■ **Excerpted passage**:
········

Please understand that no one is trying to deny words. We are attempting to see those words also in context both in the specific contexts and as compared to the rest of God’s Word.
“In the James passage, his inspired word is not merely talking about fruitfulness, but justification: “You see that a person is justified by works and not by faith alone.” – James 2:24
“You believe that God is one; you do well. Even the demons believe-and shudder!” – James 2:19”
Yes, verse 24 is talking about justification… but before who specifically? God? Or is it in context of men – as in our testimony? Likewise, which better squares with the rest of scripture?
I find it ironic that you are quick to accuse one of ignoring God’s words yet you are content to take verse 2:19 out of context. Remember that James is using that argument to motivate believers (already eternally saved people that He is writing to) to be inspired by God enough to do good works. His argue is look, even the demons shudder given what they know about God… so why can’t you given what you know about your savior, do good works not having a dead ad in useless faith, but a productive faith. One that is lively and active bringing forth fruit according to God’s will for us as believers. At no point is James suggesting that they didn’t “really” believe or that they had somehow lost eternal life.
You also said,
“There are many other verses that make this clear, but Jefferson cut out the miracles, and others cut out the verses that don’t fit their soteriology.
To summarize, faith alone saves, but to maintain that faith is a simple matter is to refuse to mature as Paul and the author of Hebrews wrote for us to do (1 Cor. 14:20, Ephesians 4:13, Hebrews 5:14).”
I fail to see what Jefferson has to do with this. Yes he denied things he didn’t like but is that what I am doing? Or what you are doing? Now I do mean to accuse you but for you to think again on this. The proof goes back to what does the Word say objectively. Yes faith alone saves. It is simple though as far as the faith used at conversion. Now to grow in your faith as a believer is tougher, though it still is a rather simple concept in essence, it is tough because of the constant battle with our flesh nature. Quoting verses that talk about maturing in the faith is not a help to your point. There are two separate issues at hand. One will people trust Christ alone as Savior. Two will they then grow as is God’s will for their Christian lives. Failing in the second does not mean they are unsaved but that they are disobedient believers just as in those rebuked in James.
I MUST UNDERSTAND FAITH
There is no merit in faith, or it could not be a channel for grace. It not only excludes merit, it actually includes the idea of helplessness and hopelessness. It calls upon another for help. Faith is a non-meritorious means of receiving this gift from God. (Rom. 4:5, 16; 5:1).
God designed salvation (peace with God justification) to be so easy anyone can obtain it by simple childlike faith. A child uses faith even learning to walk, even their first words saying mommy or daddy it takes faith. Eternal Life is guaranteed because it is God who guarantees it. it is a gift. Faith and belief are the same. When a soul drinks poluted water they can not see being spiritually drunk. Just as religious Nicodemus when Jesus said “you must be born again… Nicodemus asks another question” How Can? …… ” sadly there will be many souls in the lake of fire over something so simple and easy as Believing that Christ died for the ungodly and that qualifies me. Christ death burial and Resurrection His Finished Work is the guarantee of eternal life as a gift by receiving.. Now as a believer soul the Christian Life is lived by an identification principle guided by Holy Spirit. The Holy Spirit does everything for the believer that counts for eternity. Water Baptism does not im power a person to live the Christian Life. We must understand Spiritual Baptism. Water baptism is an identification principle of what has happened spiritually.

········

■ **Given material**:

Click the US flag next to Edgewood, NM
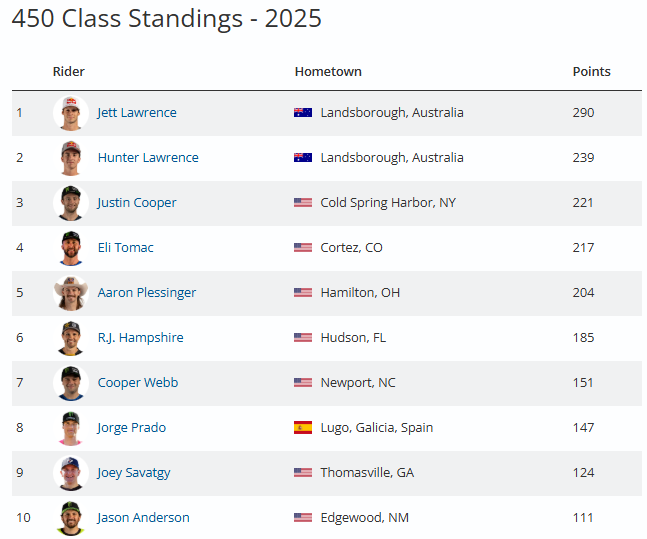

········

■ **Task set**:
1: In the passage on faith and salvation, what two things does a child do that the writer says take faith?
2: Go on with the passage on faith and salvation, picking up right after its final sentence.

■ **Responses by task**:
1: Learning to walk and saying first words such as mommy or daddy.

2:
The legalist gets birth truth (spirituality) and growth truth all mixed up at best. Spirituality being born again happens in a fraction of time. Growth Takes time. they need to be kept seperate in our thinking.
On Tue, Apr 11, 2017, 11:37 PM Stand For the Faith wrote:
> jimfloyd12 commented: “So is it me that has oversimplified things or > Catholics and Calvinists and the like that over the years that had added to > the concept of faith to stretch it to cover or include whatever element > they wanted to add in. Some add a little and some add a lot.” >
Sorry Jim, but your desire for simplicity is leading you to ignore the words right on the Word’s page. In the James passage, his inspired word is not merely talking about fruitfulness, but justification: “You see that a person is justified by works and not by faith alone.” – James 2:24
“You believe that God is one; you do well. Even the demons believe-and shudder!” – James 2:19
There are many other verses that make this clear, but Jefferson cut out the miracles, and others cut out the verses that don’t fit their soteriology.
To summarize, faith alone saves, but to maintain that faith is a simple matter is to refuse to mature as Paul and the author of Hebrews wrote for us to do (1 Cor. 14:20, Ephesians 4:13, Hebrews 5:14).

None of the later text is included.